- [Task prompt]: Using the listing below, count every line that contains the word "agent"; respond with the count alone.

◆ ◆ ◆ ◆

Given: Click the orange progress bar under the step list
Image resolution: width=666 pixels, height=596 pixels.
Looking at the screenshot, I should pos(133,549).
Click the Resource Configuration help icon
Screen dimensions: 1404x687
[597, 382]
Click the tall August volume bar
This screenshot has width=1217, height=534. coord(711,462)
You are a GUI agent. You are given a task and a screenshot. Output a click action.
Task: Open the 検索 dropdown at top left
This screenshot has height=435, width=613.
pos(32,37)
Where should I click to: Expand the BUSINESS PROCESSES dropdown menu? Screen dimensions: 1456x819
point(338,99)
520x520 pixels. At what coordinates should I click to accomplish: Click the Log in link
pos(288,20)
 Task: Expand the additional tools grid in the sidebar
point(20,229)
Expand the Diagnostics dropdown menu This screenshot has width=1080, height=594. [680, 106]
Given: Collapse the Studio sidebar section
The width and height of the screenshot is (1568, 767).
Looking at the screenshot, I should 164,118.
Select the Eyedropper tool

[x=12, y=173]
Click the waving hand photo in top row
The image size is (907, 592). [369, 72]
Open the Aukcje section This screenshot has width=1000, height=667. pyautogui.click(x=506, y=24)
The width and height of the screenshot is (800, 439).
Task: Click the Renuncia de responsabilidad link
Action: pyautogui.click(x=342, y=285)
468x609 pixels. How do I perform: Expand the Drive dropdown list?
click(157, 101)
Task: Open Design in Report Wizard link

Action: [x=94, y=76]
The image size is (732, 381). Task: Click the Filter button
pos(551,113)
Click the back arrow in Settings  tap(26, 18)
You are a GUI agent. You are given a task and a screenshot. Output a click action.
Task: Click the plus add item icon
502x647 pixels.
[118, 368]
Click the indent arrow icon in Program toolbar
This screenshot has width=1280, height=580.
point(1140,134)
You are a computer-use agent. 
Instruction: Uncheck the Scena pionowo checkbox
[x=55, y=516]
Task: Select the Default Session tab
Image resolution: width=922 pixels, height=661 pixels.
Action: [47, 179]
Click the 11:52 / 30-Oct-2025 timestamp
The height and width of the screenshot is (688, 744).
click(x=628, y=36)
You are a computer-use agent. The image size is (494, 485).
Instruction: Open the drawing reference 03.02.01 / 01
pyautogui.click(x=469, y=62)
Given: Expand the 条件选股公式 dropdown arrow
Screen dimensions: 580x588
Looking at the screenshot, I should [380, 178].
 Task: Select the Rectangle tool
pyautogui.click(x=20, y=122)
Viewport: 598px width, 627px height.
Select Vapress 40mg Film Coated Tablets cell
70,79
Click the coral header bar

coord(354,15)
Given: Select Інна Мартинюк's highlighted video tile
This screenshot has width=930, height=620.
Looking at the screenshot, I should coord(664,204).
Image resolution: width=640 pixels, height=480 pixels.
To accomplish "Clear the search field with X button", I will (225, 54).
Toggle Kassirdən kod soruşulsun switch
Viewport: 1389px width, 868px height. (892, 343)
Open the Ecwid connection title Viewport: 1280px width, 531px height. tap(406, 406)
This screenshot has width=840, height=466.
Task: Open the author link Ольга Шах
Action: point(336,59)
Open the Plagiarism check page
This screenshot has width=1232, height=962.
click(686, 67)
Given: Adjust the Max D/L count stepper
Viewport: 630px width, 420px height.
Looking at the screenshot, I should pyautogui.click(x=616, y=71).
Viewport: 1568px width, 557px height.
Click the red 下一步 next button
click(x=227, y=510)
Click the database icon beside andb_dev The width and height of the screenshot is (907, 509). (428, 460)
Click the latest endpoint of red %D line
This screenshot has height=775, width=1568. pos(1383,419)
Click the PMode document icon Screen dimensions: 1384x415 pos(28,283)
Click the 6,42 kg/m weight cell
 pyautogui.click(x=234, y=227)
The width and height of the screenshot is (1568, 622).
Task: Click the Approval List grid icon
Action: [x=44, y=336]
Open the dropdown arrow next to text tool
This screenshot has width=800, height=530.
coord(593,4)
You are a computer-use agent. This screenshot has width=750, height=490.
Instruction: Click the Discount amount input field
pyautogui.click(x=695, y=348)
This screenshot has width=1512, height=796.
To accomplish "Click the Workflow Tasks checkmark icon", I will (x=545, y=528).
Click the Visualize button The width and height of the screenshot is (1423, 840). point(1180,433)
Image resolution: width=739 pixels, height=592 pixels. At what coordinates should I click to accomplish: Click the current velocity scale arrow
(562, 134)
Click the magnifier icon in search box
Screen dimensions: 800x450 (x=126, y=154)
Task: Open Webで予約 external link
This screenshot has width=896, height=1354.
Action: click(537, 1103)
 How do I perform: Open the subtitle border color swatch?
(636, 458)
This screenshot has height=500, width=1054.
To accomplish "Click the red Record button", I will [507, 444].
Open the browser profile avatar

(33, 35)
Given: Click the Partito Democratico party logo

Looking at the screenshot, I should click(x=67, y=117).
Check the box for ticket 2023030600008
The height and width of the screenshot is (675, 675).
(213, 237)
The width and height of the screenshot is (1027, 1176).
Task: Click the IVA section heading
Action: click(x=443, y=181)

◆ ◆ ◆ ◆

- [Your response]: 5